+++ RAW DATA +++

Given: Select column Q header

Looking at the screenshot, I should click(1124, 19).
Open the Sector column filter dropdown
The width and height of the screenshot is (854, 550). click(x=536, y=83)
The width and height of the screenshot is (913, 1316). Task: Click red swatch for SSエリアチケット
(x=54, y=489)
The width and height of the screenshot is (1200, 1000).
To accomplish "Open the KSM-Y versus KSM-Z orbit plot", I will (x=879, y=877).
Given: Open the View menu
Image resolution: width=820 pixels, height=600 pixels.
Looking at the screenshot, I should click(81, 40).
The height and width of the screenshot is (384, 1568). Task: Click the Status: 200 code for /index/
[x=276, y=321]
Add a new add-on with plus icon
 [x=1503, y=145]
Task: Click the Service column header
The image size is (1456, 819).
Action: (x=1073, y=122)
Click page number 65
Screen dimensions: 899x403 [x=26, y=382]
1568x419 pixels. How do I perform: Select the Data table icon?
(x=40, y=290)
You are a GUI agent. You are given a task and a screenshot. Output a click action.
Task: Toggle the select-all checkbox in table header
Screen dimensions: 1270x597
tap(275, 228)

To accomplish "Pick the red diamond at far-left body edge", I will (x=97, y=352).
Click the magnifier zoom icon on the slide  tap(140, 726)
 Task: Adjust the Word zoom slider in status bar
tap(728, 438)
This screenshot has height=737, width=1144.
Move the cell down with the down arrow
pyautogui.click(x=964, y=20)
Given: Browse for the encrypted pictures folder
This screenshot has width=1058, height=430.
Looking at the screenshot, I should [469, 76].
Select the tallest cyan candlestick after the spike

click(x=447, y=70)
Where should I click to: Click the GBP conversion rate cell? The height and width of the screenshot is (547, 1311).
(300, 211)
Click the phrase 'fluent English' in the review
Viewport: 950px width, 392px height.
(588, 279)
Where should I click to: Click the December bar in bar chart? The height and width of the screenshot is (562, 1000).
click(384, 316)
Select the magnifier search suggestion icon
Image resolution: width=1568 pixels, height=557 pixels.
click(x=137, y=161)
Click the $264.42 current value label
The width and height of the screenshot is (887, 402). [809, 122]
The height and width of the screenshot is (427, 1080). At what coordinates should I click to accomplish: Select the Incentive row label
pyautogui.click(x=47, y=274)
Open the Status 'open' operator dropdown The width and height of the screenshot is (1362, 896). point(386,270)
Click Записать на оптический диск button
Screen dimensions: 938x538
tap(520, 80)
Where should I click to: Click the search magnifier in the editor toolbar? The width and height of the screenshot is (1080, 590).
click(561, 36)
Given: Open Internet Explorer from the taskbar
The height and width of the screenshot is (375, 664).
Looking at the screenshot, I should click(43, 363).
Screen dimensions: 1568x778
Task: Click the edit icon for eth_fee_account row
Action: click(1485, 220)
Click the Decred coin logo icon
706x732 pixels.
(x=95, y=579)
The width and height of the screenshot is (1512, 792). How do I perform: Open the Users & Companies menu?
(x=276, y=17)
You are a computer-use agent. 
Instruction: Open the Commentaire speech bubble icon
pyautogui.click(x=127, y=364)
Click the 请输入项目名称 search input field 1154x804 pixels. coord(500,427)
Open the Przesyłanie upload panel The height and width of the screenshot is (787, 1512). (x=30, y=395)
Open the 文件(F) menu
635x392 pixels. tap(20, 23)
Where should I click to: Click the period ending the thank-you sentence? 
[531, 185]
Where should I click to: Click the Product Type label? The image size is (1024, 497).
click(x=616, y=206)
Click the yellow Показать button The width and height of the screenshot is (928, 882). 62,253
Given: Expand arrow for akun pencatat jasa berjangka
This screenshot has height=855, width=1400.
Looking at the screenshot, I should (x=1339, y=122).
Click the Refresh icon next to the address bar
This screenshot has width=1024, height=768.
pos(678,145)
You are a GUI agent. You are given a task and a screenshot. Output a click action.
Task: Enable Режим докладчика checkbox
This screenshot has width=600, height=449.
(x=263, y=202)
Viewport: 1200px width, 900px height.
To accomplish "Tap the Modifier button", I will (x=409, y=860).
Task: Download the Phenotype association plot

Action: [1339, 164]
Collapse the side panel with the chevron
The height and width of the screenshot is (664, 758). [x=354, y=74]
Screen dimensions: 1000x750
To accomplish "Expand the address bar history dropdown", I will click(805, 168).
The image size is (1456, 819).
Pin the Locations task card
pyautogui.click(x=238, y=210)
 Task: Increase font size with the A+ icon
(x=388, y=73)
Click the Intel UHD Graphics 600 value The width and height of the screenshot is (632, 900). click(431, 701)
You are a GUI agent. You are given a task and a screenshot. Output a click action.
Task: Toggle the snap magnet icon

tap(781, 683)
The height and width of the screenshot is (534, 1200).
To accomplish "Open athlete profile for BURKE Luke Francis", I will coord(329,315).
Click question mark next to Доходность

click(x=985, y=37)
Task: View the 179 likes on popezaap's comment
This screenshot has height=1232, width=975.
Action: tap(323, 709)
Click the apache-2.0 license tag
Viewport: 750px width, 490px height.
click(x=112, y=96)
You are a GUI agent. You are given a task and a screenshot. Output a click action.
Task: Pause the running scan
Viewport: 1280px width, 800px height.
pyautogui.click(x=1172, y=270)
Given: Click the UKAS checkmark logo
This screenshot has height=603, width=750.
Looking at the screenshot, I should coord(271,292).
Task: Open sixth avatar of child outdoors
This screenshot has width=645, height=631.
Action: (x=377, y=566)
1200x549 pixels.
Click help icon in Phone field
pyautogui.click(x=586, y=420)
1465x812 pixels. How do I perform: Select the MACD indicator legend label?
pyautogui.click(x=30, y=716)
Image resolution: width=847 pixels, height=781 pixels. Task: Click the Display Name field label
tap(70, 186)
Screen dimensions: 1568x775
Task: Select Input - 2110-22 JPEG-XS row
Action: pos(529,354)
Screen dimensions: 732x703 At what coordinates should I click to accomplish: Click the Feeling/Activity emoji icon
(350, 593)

+++

### EXERCISE DETAILS
Return only those lines of the records that contain the string "checkbox".

### WRITTEN ANSWER
Task: Toggle the select-all checkbox in table header
Task: Enable Режим докладчика checkbox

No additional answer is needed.